I am trying to use a Shared List that will update scraped information from Selenium so i can later export this info or use it how i chose. For some reason it is giving me this error: NameError: name 'scrapedinfo' is not defined...
This is really strange to me because i declared the list Global AND I used the multiprocessing.Manager() to create the list. I have double checked my code many times and it is not a case sensitive error. I also tried to past the list through the functions as a variable but this created other problems and did not work. Any help is greatly appreciated!
from selenium import webdriver
from multiprocessing import Pool
def browser():
driver = webdriver.Chrome()
return driver
def test_func(link):
driver = browser()
driver.get(link)
def scrape_stuff(driver):
#Scrape things
scrapedinfo.append(#Scraped Stuff)
def multip():
manager = Manager()
#Declare list here
global scrapedinfo
scrapedinfo = manager.list()
links = ["https://stackoverflow.com/", "https://signup.microsoft.com/", "www.example.com"]
chunks = [links[i::3] for i in range(3)]
pool = Pool(processes=3)
pool.map(test_func, chunks)
print(scrapedinfo)
multip()
In Windows, multiprocessing executes a new python process and then tries to pickle/unpickle a limited view of the parent state for the child. Global variables that are not passed in the map
call are not included. scrapedinfo
is not created in the child and you get the error.
One solution is to pass scrapedinfo
in the map call. Hacking down to a quick example,
from multiprocessing import Pool, Manager
def test_func(param):
scrapedinfo, link = param
scrapedinfo.append("i scraped stuff from " + str(link))
def multip():
manager = Manager()
global scrapedinfo
scrapedinfo = manager.list()
links = ["https://stackoverflow.com/", "https://signup.microsoft.com/", "www.example.com"]
chunks = [links[i::3] for i in range(3)]
pool = Pool(processes=3)
pool.map(test_func, list((scrapedinfo, chunk) for chunk in chunks))
print(scrapedinfo)
if __name__=="__main__":
multip()
But you are doing more work than you need to with the Manager. map
passes the worker's return value back to the parent process (and handles chunking).
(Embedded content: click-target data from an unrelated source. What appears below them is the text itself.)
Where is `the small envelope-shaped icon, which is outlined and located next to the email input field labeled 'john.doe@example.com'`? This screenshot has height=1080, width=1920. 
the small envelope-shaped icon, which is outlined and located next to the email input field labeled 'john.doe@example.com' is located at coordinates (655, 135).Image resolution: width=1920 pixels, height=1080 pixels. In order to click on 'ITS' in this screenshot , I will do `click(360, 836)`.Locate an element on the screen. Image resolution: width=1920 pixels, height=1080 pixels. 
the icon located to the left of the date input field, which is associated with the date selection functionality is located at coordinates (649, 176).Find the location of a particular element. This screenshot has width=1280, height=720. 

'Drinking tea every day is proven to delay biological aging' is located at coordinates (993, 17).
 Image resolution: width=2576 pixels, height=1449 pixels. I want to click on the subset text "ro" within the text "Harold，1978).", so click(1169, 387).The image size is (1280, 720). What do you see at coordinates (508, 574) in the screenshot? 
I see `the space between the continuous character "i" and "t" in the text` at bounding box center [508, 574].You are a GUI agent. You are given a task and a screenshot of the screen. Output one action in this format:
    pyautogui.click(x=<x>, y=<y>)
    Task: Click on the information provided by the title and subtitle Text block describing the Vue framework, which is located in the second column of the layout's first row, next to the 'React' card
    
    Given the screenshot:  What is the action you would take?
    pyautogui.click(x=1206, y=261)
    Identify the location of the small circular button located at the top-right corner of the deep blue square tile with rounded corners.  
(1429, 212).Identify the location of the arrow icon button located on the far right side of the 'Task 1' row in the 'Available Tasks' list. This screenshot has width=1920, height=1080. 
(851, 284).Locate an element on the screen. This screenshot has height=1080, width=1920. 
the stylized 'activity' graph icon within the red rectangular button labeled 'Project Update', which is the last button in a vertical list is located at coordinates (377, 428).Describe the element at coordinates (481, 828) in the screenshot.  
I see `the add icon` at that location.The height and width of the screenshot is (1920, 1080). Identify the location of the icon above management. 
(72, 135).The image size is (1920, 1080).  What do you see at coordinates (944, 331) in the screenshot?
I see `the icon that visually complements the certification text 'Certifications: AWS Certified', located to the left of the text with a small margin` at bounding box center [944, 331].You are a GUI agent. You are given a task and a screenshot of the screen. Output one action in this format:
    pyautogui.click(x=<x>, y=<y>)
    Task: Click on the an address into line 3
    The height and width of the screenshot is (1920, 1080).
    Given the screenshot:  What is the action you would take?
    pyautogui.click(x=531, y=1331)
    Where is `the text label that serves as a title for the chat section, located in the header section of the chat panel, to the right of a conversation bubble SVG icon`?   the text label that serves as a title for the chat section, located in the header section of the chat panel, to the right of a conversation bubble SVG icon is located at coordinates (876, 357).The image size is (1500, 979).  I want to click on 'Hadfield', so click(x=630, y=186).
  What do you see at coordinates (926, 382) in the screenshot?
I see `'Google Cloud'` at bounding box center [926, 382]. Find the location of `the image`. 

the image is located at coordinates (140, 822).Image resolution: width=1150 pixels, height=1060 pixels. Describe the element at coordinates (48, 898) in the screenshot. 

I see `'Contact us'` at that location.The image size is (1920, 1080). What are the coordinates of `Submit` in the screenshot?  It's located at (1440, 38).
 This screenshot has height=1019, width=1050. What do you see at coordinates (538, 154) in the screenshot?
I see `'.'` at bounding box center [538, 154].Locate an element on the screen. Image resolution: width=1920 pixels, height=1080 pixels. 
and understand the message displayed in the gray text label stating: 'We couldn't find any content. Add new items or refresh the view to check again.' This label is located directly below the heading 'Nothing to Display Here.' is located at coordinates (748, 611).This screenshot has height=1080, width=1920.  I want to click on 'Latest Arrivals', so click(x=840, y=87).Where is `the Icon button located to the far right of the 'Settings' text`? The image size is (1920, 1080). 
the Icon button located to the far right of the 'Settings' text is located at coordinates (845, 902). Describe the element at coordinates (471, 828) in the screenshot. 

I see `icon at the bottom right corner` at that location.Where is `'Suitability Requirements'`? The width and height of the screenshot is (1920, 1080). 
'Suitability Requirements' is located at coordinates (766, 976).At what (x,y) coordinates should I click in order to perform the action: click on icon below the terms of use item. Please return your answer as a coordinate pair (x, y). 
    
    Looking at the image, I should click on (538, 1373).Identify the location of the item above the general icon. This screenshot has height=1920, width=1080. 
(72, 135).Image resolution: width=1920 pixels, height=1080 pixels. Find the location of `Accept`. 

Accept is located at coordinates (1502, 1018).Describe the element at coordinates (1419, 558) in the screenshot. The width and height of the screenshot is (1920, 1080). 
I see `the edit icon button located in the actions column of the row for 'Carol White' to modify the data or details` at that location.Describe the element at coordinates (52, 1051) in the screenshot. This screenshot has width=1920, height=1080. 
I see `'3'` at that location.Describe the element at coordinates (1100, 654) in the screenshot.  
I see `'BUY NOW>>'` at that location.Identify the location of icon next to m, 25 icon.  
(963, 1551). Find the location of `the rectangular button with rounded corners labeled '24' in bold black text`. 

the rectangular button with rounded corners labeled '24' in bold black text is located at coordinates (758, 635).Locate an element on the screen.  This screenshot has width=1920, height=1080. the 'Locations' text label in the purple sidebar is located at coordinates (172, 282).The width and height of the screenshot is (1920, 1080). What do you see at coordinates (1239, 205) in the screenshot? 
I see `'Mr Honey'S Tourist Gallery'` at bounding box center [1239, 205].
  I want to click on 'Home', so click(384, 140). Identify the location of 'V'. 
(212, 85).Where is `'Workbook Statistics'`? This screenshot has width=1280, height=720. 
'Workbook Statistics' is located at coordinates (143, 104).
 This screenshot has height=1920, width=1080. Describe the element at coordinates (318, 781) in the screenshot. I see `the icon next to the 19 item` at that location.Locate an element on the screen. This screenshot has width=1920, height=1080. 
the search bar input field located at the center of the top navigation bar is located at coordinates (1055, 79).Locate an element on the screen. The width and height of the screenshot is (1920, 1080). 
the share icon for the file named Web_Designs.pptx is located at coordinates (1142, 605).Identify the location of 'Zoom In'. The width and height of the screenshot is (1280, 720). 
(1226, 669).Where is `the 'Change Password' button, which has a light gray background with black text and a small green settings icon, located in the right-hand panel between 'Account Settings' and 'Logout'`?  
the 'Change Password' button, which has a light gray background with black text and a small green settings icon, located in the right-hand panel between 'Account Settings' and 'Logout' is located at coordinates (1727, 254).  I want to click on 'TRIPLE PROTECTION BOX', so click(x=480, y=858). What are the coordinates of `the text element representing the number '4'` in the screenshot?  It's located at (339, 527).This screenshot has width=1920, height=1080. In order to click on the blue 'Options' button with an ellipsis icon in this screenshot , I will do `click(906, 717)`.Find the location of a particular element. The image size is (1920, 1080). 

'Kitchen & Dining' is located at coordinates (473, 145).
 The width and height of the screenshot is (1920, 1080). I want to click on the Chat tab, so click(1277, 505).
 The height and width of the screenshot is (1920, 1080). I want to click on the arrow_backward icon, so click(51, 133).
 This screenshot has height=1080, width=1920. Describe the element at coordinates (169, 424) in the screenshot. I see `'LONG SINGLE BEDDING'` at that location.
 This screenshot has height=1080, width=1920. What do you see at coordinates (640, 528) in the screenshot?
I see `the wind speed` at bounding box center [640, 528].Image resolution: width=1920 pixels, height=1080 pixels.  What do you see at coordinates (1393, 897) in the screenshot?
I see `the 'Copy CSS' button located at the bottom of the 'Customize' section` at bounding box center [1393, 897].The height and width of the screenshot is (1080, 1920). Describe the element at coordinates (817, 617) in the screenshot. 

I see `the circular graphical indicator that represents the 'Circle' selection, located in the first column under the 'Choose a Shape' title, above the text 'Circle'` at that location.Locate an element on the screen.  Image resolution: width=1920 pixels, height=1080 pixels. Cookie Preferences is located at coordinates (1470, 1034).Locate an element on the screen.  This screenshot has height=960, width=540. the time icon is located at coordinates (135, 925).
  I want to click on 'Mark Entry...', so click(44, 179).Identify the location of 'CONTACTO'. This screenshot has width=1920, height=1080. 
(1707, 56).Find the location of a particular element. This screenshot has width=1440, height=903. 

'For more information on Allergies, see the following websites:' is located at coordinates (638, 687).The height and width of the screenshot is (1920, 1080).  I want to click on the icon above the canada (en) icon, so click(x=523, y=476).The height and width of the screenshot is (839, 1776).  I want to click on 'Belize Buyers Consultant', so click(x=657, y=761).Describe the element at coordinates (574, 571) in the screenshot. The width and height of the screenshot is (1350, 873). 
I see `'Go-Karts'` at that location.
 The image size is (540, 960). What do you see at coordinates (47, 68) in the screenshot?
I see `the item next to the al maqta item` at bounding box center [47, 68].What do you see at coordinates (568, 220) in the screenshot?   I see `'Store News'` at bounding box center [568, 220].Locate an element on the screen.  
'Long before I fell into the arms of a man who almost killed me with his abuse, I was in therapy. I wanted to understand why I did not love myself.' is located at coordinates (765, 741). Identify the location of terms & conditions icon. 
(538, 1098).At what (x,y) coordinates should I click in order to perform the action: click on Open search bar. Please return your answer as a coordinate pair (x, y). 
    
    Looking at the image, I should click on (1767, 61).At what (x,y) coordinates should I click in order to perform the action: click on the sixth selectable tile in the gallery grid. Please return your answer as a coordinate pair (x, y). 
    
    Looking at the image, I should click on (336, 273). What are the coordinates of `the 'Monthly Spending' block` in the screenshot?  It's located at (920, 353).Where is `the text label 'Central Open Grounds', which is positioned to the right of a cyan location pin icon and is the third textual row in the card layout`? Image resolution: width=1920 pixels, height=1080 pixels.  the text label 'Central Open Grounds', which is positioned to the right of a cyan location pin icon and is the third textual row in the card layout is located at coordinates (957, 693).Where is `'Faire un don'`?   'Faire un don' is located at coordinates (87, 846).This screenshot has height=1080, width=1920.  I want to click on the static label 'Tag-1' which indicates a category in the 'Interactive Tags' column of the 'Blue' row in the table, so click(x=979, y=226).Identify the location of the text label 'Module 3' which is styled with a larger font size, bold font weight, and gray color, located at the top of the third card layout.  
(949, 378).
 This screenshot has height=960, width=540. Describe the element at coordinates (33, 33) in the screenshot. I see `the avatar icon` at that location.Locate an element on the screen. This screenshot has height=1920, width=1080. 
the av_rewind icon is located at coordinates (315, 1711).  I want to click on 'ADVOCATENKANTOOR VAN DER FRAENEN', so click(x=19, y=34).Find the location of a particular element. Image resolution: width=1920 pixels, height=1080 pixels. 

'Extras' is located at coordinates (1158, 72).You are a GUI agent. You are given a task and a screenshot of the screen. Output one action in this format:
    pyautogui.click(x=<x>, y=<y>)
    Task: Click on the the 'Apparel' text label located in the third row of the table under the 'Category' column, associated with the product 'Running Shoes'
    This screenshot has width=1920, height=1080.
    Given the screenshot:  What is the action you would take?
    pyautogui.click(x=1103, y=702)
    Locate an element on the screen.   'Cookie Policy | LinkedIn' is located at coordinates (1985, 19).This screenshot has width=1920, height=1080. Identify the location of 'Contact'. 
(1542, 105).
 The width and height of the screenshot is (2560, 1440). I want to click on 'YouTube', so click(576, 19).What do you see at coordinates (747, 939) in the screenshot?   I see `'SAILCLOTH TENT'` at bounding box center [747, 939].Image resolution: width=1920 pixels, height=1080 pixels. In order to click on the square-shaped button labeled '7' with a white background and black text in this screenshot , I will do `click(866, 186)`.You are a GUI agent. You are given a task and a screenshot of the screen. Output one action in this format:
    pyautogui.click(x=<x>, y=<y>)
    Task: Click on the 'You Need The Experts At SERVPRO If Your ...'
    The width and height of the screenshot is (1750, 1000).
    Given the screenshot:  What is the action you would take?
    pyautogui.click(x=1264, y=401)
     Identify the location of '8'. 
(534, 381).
So you could do:
from multiprocessing import Pool, Manager
def test_func(link):
return "i scraped stuff from " + link
def multip():
links = ["https://stackoverflow.com/", "https://signup.microsoft.com/", "www.example.com"]
pool = Pool(processes=3)
scrapedinfo = pool.map(test_func, links)
print(scrapedinfo)
if __name__=="__main__":
multip()
And avoid the extra processsing of a clunky list proxy.